* Task goal:
Nothing but the lines from the one containing "You are a computer-use agent. 1920x1080" through the one containing "You are a GUI", both included, should be given again, each exactly as written below.

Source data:
——
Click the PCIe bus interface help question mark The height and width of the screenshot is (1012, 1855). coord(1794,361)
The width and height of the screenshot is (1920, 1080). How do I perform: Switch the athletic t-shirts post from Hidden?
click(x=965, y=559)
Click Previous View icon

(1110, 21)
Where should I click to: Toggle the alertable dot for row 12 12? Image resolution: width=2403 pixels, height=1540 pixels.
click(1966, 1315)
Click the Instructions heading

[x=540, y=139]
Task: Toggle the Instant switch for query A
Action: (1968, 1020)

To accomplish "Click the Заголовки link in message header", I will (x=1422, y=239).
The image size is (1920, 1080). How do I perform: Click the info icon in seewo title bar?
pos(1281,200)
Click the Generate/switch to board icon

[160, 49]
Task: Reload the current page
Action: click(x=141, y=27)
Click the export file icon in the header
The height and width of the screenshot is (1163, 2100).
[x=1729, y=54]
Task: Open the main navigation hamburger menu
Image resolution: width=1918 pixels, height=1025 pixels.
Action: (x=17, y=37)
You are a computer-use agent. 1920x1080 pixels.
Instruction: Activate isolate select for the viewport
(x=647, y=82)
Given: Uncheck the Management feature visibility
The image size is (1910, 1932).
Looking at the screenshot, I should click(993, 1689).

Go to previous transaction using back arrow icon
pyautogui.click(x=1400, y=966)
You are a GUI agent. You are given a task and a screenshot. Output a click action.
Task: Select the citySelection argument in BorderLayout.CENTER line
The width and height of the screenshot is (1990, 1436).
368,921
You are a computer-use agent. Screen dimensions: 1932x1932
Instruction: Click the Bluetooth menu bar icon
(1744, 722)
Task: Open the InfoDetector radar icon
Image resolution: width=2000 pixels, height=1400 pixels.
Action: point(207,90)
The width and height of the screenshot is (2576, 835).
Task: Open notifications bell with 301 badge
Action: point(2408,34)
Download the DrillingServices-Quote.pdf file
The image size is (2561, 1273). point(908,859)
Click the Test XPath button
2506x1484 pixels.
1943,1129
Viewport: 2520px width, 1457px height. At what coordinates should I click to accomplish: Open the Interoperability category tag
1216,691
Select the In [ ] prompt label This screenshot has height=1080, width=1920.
——
* Your response:
You are a computer-use agent. 1920x1080 pixels.
Instruction: Activate isolate select for the viewport
(x=647, y=82)
Given: Uncheck the Management feature visibility
The image size is (1910, 1932).
Looking at the screenshot, I should click(993, 1689).

Go to previous transaction using back arrow icon
pyautogui.click(x=1400, y=966)
You are a GUI agent. You are given a task and a screenshot. Output a click action.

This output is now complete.